My proposal to apply the Harlow rule in ATS and TVPA cases is likely to provoke three principal objections. First, one might argue that the Constitution grants the executive branch authority to make immunity determinations in individual cases, and that courts are required to defer absolutely to the executive branch on these issues. This argument is not persuasive. As Professor Wuerth has shown, careful analysis of constitutional text and structure refutes the claim that the Constitution grants the President final authority to decide whether an individual defendant in a particular lawsuit is entitled to conduct-based immunity. See Ingrid Wuerth, Foreign Official Immunity Determinations in U.S. Courts: The Case Against the State Department, 51 Va. J. Int’l L. 915 (2011). Moreover, Professor Keitner’s analysis of judicial decisions from the late eighteenth century shows that the Founding generation believed that resolution of immunity defenses in individual cases was a judicial function, not an executive function. See Chimène I. Keitner, The Forgotten History of Foreign Official Immunity, 87 N.Y.U. L. Rev. xxx (forthcoming 2012) (available on SSRN).

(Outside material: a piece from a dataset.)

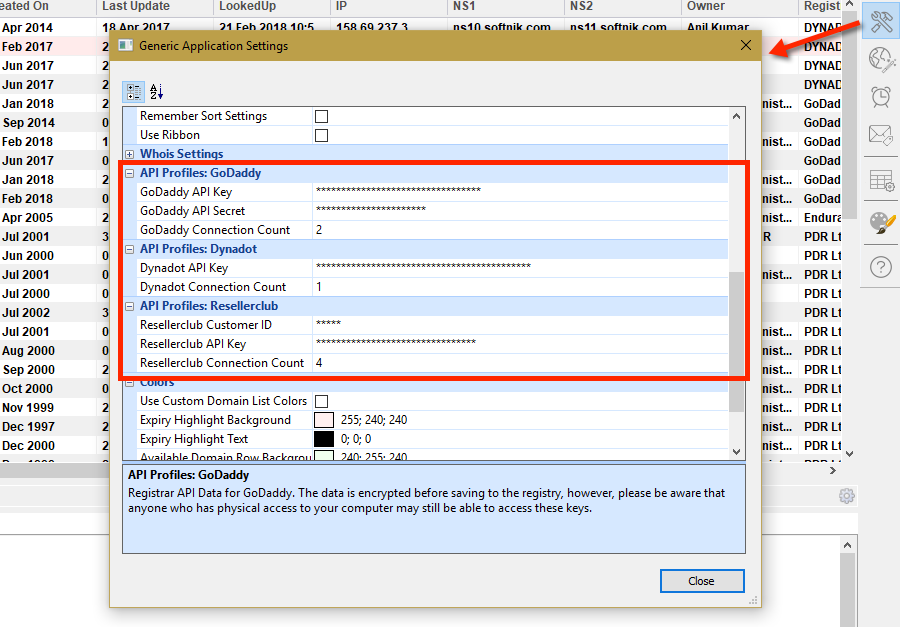Viewport: 900px width, 627px height.
Task: Sort settings alphabetically with A-Z icon
Action: pyautogui.click(x=155, y=91)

Even if the Constitution does not require judicial deference to the executive branch, one could argue that a judicial policy of case-by-case deference to the State Department is desirable because it is likely to advance U.S. foreign policy interests. I respectfully disagree. For various reasons, the State Department has a deeply rooted institutional bias that privileges expedient, short-term goals over the nation’s long-term interest in promoting universal adherence to fundamental human rights norms. There are compelling separation-of-powers reasons why the courts should act as a check on this unfortunate, short-sighted bias of the State Department bureaucracy. The United States needs one branch of the federal government to adopt a long-term view, rather than a short-term view. The courts are well positioned to serve this function because they are insulated from short-term political pressures.

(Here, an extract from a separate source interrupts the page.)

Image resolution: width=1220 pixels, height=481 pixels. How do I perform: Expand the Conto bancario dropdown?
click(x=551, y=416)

The final objection to the proposed Harlow rule is that it is inconsistent with customary international law. Some scholars claim that customary international law requires the United States to grant immunity to foreign government officials for all acts performed in an official capacity. See Curtis A. Bradley & Laurence R. Helfer, International Law and the U.S. Common Law of Foreign Official Immunity, 2010 Sup. Ct. Rev. 213. In my view, the customary international law rule is more indeterminate than some scholars have claimed. It is clear that customary international law requires states to recognize some form of conduct-based immunity for acts performed in an official capacity by foreign government officers. Moreover, customary international law may not preclude states from granting conduct-based immunity to government officers who violate clearly established human rights norms. However, the argument that customary international law requires states to grant conduct-based immunity—even when officers violate clearly established norms—is not persuasive. There is not sufficient evidence of state practice to support a claim that customary international law requires immunity in these circumstances. Hence, application of the Harlow rule in ATS and TVPA cases would not be inconsistent with the nation’s international legal obligations.